=== Section Start ===

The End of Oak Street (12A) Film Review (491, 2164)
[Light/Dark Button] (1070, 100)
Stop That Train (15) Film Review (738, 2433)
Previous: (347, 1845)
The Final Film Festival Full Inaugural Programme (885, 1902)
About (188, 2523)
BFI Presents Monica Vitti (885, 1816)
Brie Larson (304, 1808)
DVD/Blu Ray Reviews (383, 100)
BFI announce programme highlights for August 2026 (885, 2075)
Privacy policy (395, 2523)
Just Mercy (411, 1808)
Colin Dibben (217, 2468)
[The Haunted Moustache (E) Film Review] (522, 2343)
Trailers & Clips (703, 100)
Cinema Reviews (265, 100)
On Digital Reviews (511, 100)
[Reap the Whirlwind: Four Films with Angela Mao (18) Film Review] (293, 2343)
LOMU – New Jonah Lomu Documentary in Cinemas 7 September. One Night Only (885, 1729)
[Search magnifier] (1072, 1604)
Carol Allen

=== Section End ===

▶ Try it: Down to the last line, give the records again exactly.

▶ Task response:
The End of Oak Street (12A) Film Review (491, 2164)
[Light/Dark Button] (1070, 100)
Stop That Train (15) Film Review (738, 2433)
Previous: (347, 1845)
The Final Film Festival Full Inaugural Programme (885, 1902)
About (188, 2523)
BFI Presents Monica Vitti (885, 1816)
Brie Larson (304, 1808)
DVD/Blu Ray Reviews (383, 100)
BFI announce programme highlights for August 2026 (885, 2075)
Privacy policy (395, 2523)
Just Mercy (411, 1808)
Colin Dibben (217, 2468)
[The Haunted Moustache (E) Film Review] (522, 2343)
Trailers & Clips (703, 100)
Cinema Reviews (265, 100)
On Digital Reviews (511, 100)
[Reap the Whirlwind: Four Films with Angela Mao (18) Film Review] (293, 2343)
LOMU – New Jonah Lomu Documentary in Cinemas 7 September. One Night Only (885, 1729)
[Search magnifier] (1072, 1604)
Carol Allen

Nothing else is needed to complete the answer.